Old carsFiat Chrysler is recalling 1.4 million cars in the United States to install software to prevent hackers from gaining remote control of the engine, steering and other systems.

The recall has the dubious honour of being the first of its kind. Normally recalls are for mechanical problems which are dangerous to life and limb. They usually happen after an accident or something which has drawn the snuffling nose of a safety watchdog.

The announcement was made days after reports that cybersecurity researchers used a wireless connection to turn off a Jeep Cherokee’s engine as it drove, increasing concerns about the safety of Internet-enabled cars.

The researchers used Fiat Chrysler’s telematics to break into a volunteer’s Cherokee being driven on the highway and issue commands to the engine, steering and brakes.

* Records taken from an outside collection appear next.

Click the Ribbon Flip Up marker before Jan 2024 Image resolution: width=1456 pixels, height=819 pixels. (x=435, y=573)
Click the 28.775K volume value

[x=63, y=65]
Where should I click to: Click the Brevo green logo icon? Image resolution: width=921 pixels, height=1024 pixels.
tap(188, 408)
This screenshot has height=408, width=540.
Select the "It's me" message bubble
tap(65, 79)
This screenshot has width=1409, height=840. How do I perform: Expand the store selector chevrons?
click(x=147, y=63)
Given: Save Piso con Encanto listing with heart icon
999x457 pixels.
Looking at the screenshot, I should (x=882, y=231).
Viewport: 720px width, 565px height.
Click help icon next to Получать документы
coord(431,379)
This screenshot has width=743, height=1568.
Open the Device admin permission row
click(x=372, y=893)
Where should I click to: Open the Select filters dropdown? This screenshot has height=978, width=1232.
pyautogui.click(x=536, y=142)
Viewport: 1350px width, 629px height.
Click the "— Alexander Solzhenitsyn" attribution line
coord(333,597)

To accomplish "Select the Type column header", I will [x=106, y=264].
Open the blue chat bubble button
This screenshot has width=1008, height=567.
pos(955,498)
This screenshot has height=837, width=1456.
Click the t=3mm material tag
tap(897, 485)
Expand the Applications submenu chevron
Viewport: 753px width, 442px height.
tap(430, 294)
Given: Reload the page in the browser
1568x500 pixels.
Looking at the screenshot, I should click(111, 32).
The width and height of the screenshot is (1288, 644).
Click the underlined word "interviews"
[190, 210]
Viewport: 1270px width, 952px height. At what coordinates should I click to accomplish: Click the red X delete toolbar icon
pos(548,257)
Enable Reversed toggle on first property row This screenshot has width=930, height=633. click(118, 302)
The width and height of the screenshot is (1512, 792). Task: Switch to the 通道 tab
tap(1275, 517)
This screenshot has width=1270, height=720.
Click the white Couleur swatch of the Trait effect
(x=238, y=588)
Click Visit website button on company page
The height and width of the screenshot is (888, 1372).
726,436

The National Highway Traffic Safety Administration (NHTSA) will look into whether FCA’s software upgrade was enough to protect consumers from hackers. The FCA said in its recall announcement that it was unaware of any injuries.

A spokesman for NHTSA said that it was the first recall of cars because of concerns about cybersecurity, and experts said they hoped it would send a shock through the auto industry and beyond it.

Products designed to be accessible by means including smartphones leave a large “attack surface” that is easier to penetrate. However a car is an object which is not that easy to automatically update. Also any update could break something else in the car.

Automakers have until now sought to play down the threat that hackers could gain control of a vehicle using a wireless connection.

While hackers had previously showed the ability to tamper with onboard systems using a physical connection to the car’s diagnostic system, the researchers could control the Jeep Cherokee remotely.